**Consegna:**
Ripeti fedelmente tutto il materiale riportato qui sotto, senza includere le immagini nella risposta.

**Dati estratti:**
------------------------------------------------

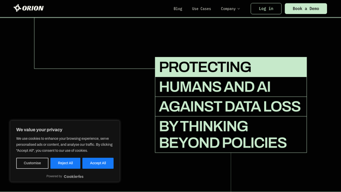Click the cookie consent description paragraph
This screenshot has width=341, height=192.
pos(64,145)
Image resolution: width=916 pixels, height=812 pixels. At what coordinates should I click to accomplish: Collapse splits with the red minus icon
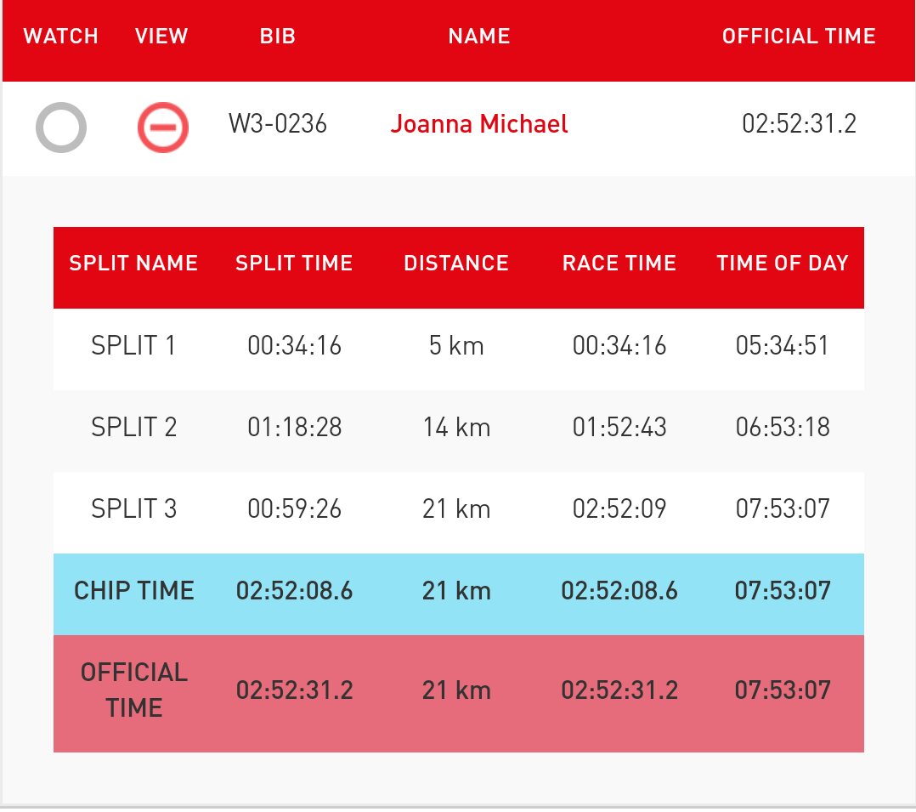pos(163,128)
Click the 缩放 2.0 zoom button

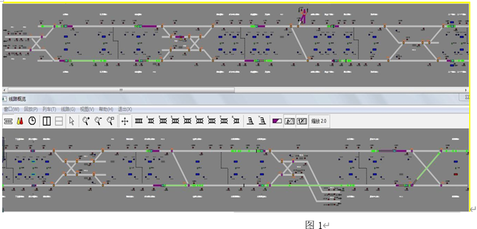319,121
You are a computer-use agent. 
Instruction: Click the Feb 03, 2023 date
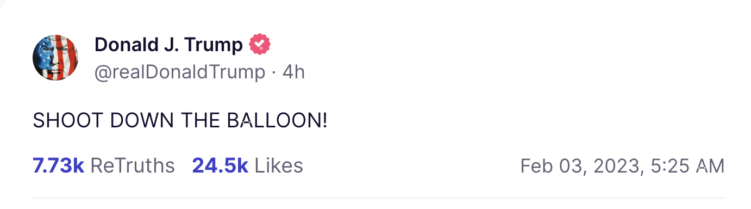(x=581, y=166)
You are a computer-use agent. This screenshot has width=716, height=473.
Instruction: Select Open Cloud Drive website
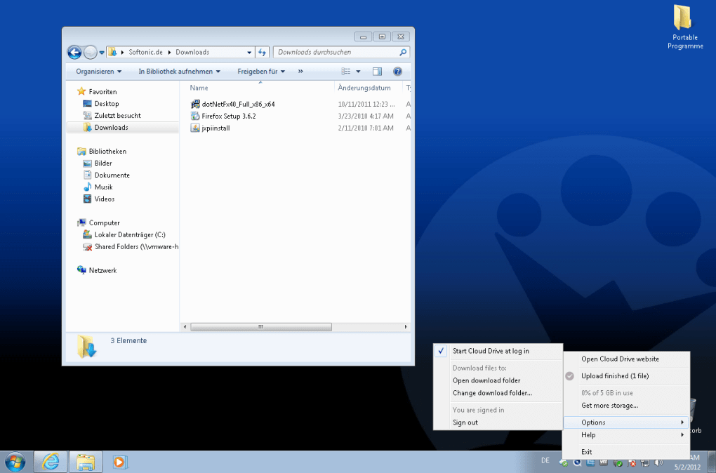pos(620,359)
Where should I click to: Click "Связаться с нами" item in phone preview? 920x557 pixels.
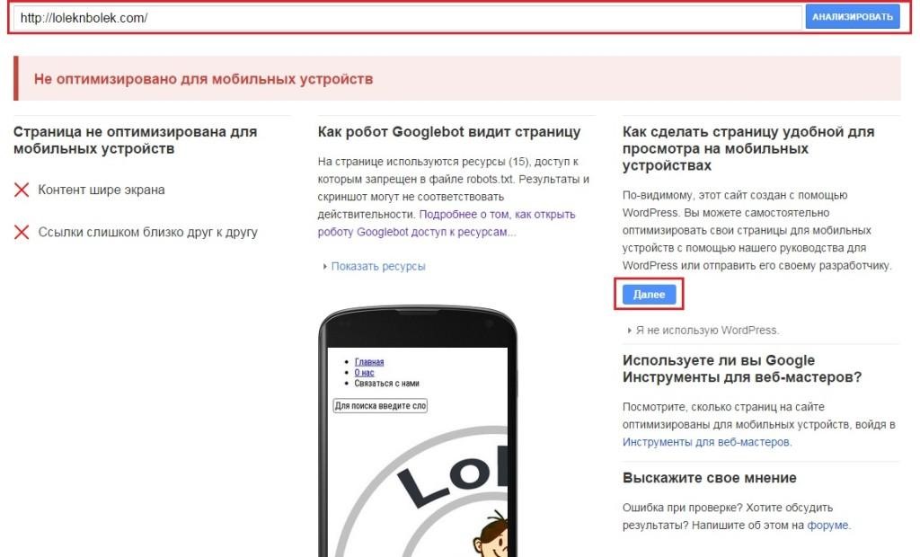coord(386,384)
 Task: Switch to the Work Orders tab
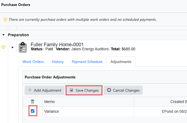coord(33,62)

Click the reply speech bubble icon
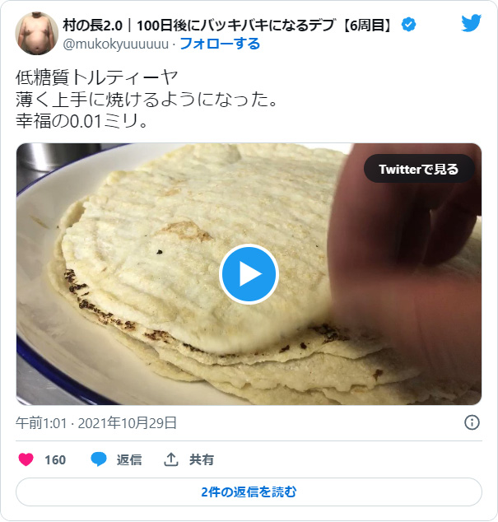point(99,459)
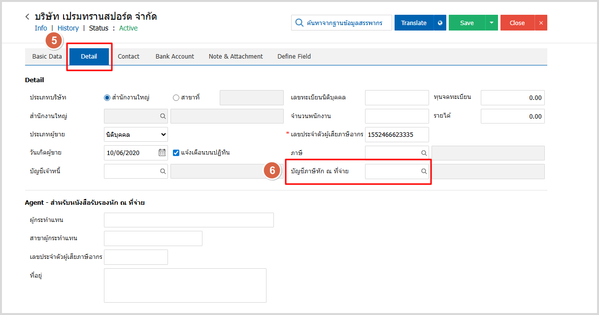Click the ผู้กระทำแทน input field
This screenshot has width=599, height=315.
point(189,220)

------------------------------------------------

**Risultato del compito:**
Click the cookie consent description paragraph
This screenshot has width=341, height=192.
pos(64,145)
Image resolution: width=916 pixels, height=812 pixels. At what coordinates should I click to accomplish: Collapse splits with the red minus icon
pos(163,128)
Click the 缩放 2.0 zoom button

319,121
You are a computer-use agent. 
Instruction: Click the Feb 03, 2023 date
(x=581, y=166)
You are a computer-use agent. This screenshot has width=716, height=473.
Instruction: Select Open Cloud Drive website
pos(620,359)
Where should I click to: Click "Связаться с нами" item in phone preview? 920x557 pixels.
coord(386,384)
 Task: Switch to the Work Orders tab
coord(33,62)

Click the reply speech bubble icon
point(99,459)
Click the ผู้กระทำแทน input field
This screenshot has width=599, height=315.
point(189,220)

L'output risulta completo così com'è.